Dans la branche de la restauration collective, un accord national crée la commission paritaire permanente. Après plusieurs accords d’entreprise facilitant l’usage d’horaires flexibles, la commission constate dans son rapport annuel que certaines entreprises ont accru la charge de travail et créé une concurrence déloyale sur les tarifs. Elle dresse un bilan chiffré (répartition femmes/hommes par catégorie, évolution des classifications) et recommande des ajustements types d’accords modèle pour limiter les effets négatifs et mieux protéger les salariés. Elle organise trois réunions annuelles pour préparer la négociation de la convention de branche, aide les petites entreprises à mettre en place des procédures pour prévenir le harcèlement sexuel et, à la demande d’un tribunal, rend un avis sur l’interprétation d’un point de classification posé dans un litige.
- La commission paritaire permanente est créée par accord ou convention de branche.
- Missions d’intérêt général : représentation de la branche, appui aux entreprises et relations avec les pouvoirs publics.
- Veille sur l’emploi et les conditions de travail au sein de la branche.
- Obligation d’un rapport annuel versé dans la base nationale ; ce rapport doit analyser l’impact des accords d’entreprise sur les conditions de travail et la concurrence, et formuler des recommandations.
- Le rapport doit aussi faire le bilan de l’action en matière d’égalité professionnelle (classifications, mixité, QP) et fournir des données chiffrées et des outils pour prévenir/agir contre le harcèlement sexuel et les agissements sexistes.
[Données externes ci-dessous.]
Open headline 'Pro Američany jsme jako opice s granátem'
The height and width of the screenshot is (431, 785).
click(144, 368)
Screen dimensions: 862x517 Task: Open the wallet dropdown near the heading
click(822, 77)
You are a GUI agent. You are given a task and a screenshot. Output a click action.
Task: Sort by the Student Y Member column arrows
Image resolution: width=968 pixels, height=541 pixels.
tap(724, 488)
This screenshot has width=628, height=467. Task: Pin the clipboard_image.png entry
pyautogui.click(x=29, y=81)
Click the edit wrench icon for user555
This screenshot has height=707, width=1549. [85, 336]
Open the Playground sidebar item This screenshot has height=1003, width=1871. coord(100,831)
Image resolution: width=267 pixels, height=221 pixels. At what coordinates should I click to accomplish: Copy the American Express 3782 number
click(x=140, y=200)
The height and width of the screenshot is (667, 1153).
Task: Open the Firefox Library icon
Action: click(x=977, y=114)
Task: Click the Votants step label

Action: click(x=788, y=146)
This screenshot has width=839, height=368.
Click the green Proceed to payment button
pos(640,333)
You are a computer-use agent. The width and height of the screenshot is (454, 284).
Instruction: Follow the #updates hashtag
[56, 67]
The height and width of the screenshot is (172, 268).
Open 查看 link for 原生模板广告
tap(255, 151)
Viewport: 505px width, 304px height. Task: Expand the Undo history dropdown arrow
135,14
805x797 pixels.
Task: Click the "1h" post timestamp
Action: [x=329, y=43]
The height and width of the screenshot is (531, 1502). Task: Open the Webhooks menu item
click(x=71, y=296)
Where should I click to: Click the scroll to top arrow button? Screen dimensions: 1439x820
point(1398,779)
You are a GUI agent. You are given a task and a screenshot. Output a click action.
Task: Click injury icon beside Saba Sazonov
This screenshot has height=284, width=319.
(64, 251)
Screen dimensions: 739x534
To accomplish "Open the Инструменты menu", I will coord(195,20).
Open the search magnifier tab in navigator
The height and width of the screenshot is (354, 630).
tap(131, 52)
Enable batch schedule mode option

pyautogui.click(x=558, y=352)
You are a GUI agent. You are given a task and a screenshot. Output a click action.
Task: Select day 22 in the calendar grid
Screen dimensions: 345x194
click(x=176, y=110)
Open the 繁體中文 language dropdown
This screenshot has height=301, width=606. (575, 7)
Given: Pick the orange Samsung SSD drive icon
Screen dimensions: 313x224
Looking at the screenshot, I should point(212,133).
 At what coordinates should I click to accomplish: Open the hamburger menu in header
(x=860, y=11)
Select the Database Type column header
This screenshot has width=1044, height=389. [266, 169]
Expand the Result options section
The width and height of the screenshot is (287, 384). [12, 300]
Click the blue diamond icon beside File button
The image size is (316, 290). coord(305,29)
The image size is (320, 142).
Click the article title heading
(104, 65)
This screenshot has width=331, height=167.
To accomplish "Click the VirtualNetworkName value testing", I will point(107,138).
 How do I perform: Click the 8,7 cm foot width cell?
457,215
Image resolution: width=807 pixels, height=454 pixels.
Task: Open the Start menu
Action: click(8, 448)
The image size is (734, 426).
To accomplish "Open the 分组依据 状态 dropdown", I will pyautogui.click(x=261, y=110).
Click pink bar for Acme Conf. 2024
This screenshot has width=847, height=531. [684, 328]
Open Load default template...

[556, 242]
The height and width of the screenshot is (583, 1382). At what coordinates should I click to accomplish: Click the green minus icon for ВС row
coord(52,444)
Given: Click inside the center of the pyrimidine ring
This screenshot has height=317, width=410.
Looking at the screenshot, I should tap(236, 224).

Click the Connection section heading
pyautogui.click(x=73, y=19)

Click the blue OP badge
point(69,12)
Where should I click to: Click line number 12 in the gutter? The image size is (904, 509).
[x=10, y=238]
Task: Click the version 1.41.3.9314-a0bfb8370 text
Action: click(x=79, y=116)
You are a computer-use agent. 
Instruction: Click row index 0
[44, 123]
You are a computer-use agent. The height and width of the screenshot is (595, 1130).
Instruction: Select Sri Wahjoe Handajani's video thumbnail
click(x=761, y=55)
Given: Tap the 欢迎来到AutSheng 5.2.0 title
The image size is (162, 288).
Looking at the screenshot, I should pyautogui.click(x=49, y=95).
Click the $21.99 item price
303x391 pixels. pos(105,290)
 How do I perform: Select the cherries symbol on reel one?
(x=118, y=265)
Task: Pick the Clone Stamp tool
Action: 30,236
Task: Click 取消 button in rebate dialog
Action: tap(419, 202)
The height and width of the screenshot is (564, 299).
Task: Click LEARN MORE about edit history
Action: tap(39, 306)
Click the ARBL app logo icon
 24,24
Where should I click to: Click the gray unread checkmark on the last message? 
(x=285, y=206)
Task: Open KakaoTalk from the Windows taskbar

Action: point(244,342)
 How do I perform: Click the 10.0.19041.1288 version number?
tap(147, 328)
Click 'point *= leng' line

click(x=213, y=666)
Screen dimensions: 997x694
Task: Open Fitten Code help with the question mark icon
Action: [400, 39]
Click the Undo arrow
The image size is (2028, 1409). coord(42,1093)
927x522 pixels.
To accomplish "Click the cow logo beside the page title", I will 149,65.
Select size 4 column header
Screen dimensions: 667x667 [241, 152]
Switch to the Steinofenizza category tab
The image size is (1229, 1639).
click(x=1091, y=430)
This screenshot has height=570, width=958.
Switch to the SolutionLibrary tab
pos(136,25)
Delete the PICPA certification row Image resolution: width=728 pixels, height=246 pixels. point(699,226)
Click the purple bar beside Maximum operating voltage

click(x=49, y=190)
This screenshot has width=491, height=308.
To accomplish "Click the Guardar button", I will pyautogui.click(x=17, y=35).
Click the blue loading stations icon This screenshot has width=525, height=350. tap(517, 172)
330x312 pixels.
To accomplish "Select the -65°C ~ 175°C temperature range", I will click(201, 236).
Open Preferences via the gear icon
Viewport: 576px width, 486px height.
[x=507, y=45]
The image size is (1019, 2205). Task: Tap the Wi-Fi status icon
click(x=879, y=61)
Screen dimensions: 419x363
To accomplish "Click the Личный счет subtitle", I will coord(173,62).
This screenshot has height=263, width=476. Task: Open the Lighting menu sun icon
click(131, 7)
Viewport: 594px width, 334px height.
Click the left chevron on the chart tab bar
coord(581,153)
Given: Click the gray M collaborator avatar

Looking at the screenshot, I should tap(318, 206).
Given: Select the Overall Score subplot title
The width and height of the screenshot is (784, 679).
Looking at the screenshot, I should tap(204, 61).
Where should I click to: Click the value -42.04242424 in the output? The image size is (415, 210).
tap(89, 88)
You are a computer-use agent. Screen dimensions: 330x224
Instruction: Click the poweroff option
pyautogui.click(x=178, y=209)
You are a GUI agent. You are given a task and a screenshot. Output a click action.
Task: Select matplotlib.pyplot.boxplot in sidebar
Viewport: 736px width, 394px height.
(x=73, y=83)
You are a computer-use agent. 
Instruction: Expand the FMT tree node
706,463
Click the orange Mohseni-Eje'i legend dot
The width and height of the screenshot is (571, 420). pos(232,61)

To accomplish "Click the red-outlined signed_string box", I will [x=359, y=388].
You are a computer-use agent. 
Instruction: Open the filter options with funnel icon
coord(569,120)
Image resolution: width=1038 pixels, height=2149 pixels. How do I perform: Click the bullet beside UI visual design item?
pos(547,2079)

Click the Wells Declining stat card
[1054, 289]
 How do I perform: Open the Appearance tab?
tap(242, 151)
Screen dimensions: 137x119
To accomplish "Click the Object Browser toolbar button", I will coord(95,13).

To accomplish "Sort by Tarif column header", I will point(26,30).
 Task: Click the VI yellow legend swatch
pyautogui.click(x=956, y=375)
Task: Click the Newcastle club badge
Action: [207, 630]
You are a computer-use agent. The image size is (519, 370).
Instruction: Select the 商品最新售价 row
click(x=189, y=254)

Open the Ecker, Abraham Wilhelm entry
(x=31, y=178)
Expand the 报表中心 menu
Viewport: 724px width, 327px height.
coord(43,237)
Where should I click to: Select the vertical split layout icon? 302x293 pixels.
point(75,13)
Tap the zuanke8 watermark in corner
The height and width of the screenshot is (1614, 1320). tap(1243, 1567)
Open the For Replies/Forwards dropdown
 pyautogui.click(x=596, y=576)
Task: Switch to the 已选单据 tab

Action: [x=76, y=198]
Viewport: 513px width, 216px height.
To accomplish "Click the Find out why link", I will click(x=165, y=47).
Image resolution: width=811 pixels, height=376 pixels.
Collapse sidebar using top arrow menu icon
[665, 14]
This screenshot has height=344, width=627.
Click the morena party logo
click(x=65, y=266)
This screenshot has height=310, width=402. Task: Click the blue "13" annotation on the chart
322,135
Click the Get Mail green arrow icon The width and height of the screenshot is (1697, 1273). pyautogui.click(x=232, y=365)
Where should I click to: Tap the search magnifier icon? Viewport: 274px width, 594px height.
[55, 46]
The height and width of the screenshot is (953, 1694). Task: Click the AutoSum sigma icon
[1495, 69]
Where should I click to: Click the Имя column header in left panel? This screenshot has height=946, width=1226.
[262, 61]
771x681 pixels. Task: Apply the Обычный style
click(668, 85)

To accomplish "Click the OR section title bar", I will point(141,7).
- La commission peut, à la demande d’une juridiction, rendre un avis d’interprétation d’une convention ou d’un accord collectif.
- Elle peut exercer les missions de l’observatoire paritaire de la branche (suivi, études, statistiques).
- Un décret précise les modalités de transmission des accords d’entreprise à la commission.
- Réunions : au moins trois fois par an pour préparer les négociations ; la commission définit son calendrier de négociations (référence à l’article L.2222-3).
- Les avis et recommandations de la commission ont une valeur normative et pratique importante pour les négociations et l’action publique, mais ne valent pas forcément décision contraignante à eux seuls.